III - Esta Corte reconhece a validade dos depoimentos policiais em geral, tendo em vista ser pacífico na jurisprudência que suas palavras merecem a credibilidade e a fé pública inerentes ao depoimento de qualquer funcionário estatal no exercício de suas funções, caso ausentes indícios de que houvesse motivos pessoais para a incriminação injustificada da parte investigada. Precedentes.

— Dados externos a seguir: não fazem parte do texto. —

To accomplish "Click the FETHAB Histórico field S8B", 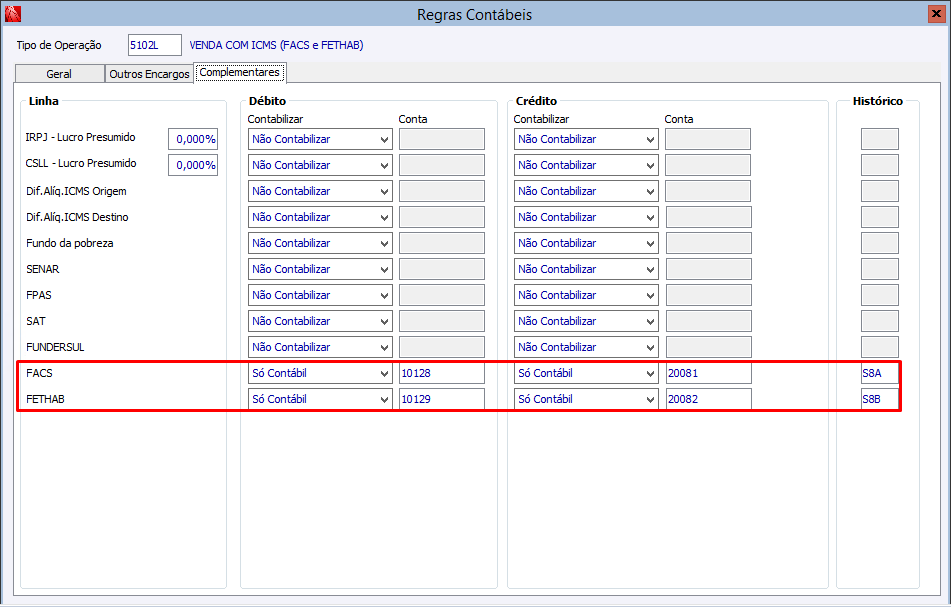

IV - Assente nesta Corte Superior que o habeas corpus não se presta para a apreciação de alegações amplas de negativa de autoria, em virtude da necessidade de revolvimento do conjunto fático-probatório, o que é inviável na via eleita. Precedentes.
V - No mais, os argumentos atraem a Súmula n. 182, STJ.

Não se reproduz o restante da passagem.